Future Development Trends and Prospects of Aluminum Hydroxide (ATH)
Date:2022-10-11 15:12:37
As aluminum hydroxide (ATH) finds increasingly widespread applications across various fields, its limitations have also become apparent. To address these challenges, the future development of ATH is expected to focus on the following key trends:
1. Development of ATH-Based Composite Flame Retardants ATH and magnesium hydroxide (MDH) can be used together in a wide range of ratios to enhance flame retardancy. This is due to the expanded temperature range of endothermic water vaporization and the synergistic effect of residual oxides. Given China's abundant brucite resources, the development of aluminum-magnesium composite flame retardants holds significant promise.
2. Development of High-Efficiency Surface Treatment Agents When used alone, ATH requires a loading of over 60% to achieve effective flame retardancy.
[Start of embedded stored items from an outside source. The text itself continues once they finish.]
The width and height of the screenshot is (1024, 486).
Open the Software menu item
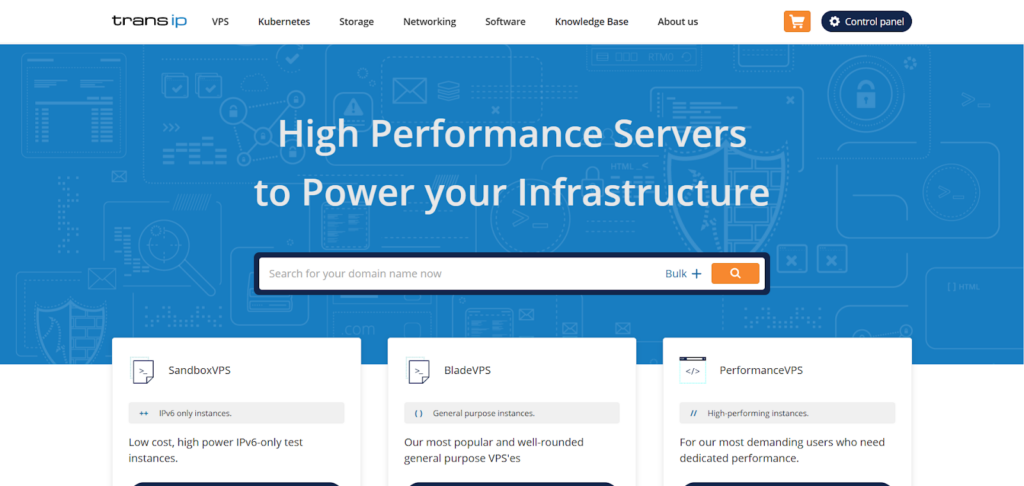(505, 22)
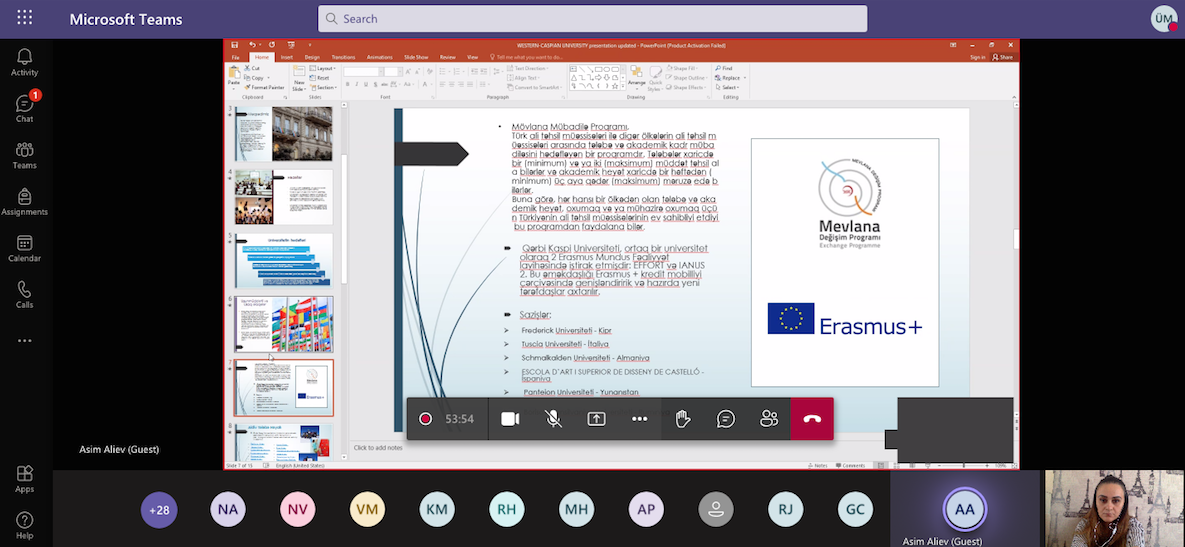This screenshot has width=1185, height=547.
Task: Show the +28 additional participants
Action: click(x=159, y=510)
However, high filler content negatively impacts the processing and optical properties of plastic products. Developing cost-effective coupling agents that maintain performance at high ATH loadings would greatly expand its applications. Thus, improving ATH-polymer compatibility through advanced surface treatments remains a key research focus.
3. Development of High-Performance Synergists Efforts to reduce ATH usage have explored compounds that, while not highly flame-retardant themselves, significantly enhance ATH's effectiveness. Future research will prioritize developing more efficient synergists to lower ATH requirements, reduce costs, and advance halogen-free flame retardant technology.
4. Particle Size Reduction of ATH ATH particle size directly influences its flame retardancy and filler performance. Smaller particles increase surface area, elevating vapor pressure and improving flame resistance. Modern filler technology shows that ultrafine inorganic particles can also toughen and reinforce polymer matrices. Thus, ultrafine ATH can enhance both flame retardancy and mechanical properties.
5. High-Purity ATH Products High-purity ATH involves reducing impurities (e.g., iron oxide, sodium oxide) to below 0.2%. Impurities degrade the insulation and thermal stability of downstream polymer products. Therefore, advancing ATH purification processes remains a critical industry objective.
These strategic directions will drive innovation in ATH applications, supporting safer, more sustainable flame retardant solutions.